LangSmith: Designing Responsible AI Audit Trails (Part 2)

In part 1 of LangSmith observability post we had introduced how to do basic setup and view basic trace information in LangSmith portal.
Now lets extend this concept to a very important aspect of Responsible AI called Audit trails. Audit trail is about keeping records of the AI application’s run, so that any 3rd party governance auditor can verify the details of any run, safety threshold violations, or overall transparency.
Audits are now a compliance requirement (EU AI Act, NIST RMF, ISO 42001). Most teams lack the operational visibility to perform audits.
So by starting with audit in this post we are really beginning with the end-state that you want to achieve in RAI.

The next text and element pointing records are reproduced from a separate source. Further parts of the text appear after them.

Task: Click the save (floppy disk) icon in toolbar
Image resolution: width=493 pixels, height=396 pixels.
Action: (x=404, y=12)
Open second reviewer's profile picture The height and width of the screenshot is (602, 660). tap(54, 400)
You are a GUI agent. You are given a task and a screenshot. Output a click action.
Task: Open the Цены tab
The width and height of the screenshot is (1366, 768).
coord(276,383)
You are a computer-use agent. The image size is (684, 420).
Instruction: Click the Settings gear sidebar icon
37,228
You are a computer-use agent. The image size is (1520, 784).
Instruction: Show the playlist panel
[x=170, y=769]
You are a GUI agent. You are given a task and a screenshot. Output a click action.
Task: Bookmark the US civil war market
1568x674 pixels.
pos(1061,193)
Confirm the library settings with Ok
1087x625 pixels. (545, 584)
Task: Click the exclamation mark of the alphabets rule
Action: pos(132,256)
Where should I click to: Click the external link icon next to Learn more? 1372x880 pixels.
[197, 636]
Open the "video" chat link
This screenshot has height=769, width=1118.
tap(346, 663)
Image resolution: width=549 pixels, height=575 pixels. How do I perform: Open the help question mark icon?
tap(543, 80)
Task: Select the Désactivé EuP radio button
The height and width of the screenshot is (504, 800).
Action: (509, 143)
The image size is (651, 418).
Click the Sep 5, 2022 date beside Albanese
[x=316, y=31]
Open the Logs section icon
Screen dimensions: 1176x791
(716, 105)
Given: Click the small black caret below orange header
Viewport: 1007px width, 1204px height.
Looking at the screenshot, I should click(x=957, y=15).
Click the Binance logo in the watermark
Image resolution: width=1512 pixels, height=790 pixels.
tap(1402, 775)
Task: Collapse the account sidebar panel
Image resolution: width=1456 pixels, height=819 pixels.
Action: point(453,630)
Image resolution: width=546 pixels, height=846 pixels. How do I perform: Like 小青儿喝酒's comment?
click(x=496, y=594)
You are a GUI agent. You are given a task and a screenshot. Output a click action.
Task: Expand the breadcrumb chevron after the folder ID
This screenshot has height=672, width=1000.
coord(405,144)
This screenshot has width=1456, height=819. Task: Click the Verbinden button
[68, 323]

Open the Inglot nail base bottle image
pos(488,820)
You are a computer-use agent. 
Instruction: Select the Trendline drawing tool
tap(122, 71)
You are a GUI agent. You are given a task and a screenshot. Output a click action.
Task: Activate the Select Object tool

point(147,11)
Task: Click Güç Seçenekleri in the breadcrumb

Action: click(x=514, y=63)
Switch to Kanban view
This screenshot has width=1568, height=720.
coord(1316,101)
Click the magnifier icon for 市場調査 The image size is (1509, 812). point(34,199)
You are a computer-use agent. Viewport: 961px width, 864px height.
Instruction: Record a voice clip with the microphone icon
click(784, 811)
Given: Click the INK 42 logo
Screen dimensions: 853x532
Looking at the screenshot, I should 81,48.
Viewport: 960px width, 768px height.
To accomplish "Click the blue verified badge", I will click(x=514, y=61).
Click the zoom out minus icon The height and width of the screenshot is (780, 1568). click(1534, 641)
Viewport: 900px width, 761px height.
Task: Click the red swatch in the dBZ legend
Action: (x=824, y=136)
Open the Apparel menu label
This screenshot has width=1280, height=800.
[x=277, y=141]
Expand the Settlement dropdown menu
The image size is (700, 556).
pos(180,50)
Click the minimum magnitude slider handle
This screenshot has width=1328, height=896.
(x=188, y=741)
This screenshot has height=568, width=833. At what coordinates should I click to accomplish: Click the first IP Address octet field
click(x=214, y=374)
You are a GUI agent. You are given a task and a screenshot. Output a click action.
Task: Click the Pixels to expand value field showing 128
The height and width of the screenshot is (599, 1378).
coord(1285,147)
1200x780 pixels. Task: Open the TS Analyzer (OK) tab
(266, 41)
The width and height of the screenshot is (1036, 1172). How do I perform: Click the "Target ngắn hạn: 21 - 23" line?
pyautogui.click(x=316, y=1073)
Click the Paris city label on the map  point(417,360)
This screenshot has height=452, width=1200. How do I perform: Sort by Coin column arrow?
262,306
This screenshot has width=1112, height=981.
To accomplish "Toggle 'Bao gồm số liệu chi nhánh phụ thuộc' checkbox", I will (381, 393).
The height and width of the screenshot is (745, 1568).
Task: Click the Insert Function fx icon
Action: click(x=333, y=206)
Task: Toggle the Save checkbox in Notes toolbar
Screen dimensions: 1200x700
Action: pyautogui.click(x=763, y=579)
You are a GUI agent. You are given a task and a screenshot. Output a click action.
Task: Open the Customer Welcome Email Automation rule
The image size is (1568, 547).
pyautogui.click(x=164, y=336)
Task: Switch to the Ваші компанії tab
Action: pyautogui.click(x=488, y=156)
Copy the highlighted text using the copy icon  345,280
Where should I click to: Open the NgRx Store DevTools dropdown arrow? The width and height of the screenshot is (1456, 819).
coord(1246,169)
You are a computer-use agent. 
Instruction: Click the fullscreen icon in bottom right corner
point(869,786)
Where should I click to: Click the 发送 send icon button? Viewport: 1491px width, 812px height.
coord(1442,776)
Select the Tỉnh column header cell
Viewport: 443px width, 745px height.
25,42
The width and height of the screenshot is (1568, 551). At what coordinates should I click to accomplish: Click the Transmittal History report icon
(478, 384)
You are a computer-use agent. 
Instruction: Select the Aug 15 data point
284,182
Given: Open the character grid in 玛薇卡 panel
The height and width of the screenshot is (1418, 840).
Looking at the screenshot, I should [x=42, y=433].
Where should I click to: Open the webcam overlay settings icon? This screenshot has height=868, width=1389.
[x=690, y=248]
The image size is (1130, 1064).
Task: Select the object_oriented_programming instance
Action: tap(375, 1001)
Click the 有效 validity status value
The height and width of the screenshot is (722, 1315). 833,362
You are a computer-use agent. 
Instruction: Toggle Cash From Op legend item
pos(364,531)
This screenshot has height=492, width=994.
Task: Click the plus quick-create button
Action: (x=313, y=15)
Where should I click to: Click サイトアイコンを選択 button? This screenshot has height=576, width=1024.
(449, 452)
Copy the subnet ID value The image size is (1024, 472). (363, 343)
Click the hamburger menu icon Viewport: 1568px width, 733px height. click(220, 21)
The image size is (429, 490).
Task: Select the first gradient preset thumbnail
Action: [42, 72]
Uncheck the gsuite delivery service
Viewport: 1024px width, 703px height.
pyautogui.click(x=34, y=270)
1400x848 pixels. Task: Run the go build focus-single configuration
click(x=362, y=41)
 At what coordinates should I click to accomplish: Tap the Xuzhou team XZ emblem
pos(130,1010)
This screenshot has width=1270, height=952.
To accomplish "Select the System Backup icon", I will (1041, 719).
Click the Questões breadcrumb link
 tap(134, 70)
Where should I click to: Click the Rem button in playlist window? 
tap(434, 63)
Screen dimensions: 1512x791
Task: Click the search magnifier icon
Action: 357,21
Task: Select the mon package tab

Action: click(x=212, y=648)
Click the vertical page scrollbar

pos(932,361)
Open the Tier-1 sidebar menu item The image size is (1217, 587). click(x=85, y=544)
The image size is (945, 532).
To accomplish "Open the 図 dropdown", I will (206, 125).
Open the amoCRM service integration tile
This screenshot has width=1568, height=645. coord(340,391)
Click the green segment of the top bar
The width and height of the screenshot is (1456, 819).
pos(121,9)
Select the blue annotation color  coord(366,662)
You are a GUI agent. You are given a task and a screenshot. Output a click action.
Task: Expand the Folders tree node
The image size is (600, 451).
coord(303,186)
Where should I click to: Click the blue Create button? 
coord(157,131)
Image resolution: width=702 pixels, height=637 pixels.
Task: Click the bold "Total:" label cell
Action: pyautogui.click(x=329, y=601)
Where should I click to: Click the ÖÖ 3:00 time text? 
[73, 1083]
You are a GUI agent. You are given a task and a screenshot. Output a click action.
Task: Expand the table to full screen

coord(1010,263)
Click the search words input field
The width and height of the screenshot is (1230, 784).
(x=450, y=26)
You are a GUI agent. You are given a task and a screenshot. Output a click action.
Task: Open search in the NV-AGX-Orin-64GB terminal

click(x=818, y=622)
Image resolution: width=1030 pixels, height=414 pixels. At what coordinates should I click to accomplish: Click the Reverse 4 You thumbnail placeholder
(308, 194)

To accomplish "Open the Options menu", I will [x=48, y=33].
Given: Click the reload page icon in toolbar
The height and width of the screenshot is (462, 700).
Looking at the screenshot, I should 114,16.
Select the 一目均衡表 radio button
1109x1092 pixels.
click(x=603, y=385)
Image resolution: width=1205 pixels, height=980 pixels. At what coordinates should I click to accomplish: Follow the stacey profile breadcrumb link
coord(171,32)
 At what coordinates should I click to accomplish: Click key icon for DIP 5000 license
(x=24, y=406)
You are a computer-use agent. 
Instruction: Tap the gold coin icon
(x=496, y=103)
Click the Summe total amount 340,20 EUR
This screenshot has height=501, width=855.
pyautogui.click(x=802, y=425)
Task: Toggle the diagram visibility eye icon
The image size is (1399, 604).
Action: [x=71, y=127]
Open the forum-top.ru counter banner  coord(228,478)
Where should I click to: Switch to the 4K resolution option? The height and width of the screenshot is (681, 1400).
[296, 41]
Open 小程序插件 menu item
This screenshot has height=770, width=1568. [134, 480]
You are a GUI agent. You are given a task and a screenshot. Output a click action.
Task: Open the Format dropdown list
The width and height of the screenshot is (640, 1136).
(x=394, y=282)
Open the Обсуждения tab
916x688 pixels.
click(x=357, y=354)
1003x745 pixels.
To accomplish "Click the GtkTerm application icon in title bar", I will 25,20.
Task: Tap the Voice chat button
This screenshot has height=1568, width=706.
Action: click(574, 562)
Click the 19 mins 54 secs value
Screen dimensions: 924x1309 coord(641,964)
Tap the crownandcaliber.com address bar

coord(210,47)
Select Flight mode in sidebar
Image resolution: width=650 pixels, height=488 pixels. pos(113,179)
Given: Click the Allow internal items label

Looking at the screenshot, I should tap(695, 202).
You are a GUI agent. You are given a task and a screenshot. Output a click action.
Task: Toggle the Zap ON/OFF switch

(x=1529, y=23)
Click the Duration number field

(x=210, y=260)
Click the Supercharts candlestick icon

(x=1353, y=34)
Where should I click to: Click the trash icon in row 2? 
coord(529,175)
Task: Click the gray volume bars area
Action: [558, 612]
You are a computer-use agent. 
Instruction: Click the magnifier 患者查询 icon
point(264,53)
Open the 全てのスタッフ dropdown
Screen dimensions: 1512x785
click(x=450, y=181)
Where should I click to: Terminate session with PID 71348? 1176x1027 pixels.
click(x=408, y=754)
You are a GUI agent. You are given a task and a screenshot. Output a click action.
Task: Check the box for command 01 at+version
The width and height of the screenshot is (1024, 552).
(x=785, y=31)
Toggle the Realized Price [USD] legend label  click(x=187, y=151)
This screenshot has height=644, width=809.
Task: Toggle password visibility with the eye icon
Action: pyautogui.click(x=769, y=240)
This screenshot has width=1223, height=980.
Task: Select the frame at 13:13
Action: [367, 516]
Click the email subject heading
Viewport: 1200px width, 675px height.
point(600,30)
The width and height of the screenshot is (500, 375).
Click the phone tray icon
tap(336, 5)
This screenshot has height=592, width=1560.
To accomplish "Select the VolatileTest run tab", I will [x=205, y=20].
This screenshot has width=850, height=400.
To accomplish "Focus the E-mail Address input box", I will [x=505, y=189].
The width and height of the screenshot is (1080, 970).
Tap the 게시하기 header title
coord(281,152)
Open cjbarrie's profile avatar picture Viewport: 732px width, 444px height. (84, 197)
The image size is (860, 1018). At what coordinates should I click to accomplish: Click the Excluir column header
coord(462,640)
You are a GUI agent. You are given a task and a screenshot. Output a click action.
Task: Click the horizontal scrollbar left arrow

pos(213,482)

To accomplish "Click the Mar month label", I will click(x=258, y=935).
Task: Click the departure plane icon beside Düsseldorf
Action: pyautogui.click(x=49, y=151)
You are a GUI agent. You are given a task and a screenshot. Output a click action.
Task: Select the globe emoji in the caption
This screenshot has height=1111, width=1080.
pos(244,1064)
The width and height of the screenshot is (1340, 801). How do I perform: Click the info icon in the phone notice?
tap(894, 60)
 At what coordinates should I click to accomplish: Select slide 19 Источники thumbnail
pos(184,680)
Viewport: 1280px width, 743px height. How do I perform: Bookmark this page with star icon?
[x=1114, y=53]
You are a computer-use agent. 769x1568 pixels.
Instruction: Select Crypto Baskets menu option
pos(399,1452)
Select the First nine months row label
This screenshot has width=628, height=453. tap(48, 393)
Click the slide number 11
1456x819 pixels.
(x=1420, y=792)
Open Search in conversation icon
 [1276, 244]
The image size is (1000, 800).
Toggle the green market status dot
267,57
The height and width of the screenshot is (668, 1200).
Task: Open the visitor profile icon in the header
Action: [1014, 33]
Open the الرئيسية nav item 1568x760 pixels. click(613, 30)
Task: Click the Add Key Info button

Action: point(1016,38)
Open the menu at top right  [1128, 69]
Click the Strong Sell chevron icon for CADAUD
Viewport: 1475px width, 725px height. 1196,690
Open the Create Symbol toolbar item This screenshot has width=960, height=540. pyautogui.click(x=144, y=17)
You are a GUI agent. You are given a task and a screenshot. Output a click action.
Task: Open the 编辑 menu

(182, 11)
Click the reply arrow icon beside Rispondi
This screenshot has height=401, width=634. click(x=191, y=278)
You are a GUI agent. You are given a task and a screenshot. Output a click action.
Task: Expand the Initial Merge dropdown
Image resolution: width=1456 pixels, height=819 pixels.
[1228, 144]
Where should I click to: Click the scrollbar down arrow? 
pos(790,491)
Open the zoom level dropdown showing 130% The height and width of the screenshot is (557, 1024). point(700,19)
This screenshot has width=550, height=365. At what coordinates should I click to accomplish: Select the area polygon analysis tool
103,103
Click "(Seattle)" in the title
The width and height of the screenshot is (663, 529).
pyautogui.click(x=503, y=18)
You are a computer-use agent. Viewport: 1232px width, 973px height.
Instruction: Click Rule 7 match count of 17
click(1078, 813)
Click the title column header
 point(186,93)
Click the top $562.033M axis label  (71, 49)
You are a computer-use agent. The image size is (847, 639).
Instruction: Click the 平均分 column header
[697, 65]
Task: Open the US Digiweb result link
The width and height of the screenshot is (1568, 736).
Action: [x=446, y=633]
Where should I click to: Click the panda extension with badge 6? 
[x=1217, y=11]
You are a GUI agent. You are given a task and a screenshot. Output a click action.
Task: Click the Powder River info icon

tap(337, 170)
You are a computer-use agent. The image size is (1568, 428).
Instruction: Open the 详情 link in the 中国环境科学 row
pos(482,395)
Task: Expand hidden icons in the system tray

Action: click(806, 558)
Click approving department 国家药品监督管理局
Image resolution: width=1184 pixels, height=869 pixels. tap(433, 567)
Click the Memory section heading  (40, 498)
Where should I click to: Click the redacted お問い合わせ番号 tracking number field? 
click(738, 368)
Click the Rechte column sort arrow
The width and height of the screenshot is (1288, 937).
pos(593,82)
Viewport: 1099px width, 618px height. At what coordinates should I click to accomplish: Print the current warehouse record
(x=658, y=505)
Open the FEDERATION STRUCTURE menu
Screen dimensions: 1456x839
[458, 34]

Here are the key RAI principles with their audit requirements and how LangSmith can help achieve the same.

Accountability: LangSmith tracing give us an immutable, chronological record of every step and the responsible parties.
Transparency: Nested runs can be viewed in LangSmith to see the exact sequence of prompts, tool calls, and model responses.
Fairness/Bias: Custom metadata/tags in LangSmith tracing can be used to label runs with user demographics or sensitive attributes for later evaluation.
Explainability: LangSmith traces have capacity to reconstruct and explain the final decision by capturing the exact prompt template, model version and full final response used for a decision.

LangSmith provides multiple control levels when tracing.
In part 1 we saw that just setting the environment variable for tracing as “true” will automatically trace every call, however without much control for developer. You cannot easily skip a specific sub-function or add custom metadata.
The @traceable decorator gives medium control. You can wrap specific functions as a Run, capturing its inputs and outputs. You can also include custom metadata or tags to annotate the trace, give a custom name to the trace, and specify the type of trace such as “tool”, “chain” , or “agents”.
The next is tracing_context , that allows dynamic, programmatic control over tracing boundaries and metadata within a block of code.
Taking this one more step further in fine-grained control are the RunTree API and the conversation threads to see the full parent, child runs, and even the multiple steps involved in a thread of conversation.

Method	Control Level	Use Case
Environment variable (`LANGCHAIN_TRACING_V2=true`)	Low	Quick enablement for all traces
`@traceable` decorator	Medium	Capture key function inputs/outputs + add custom tags
`tracing_context()`	High	Dynamically control what to trace and what to exclude
RunTree & conversation threads	Very High	Custom tracing + parent-child reasoning chains

The tracing technique can be applied to any function that performs a critical, non-deterministic, or sensitive step where an auditor can ask, “why did this happen?”.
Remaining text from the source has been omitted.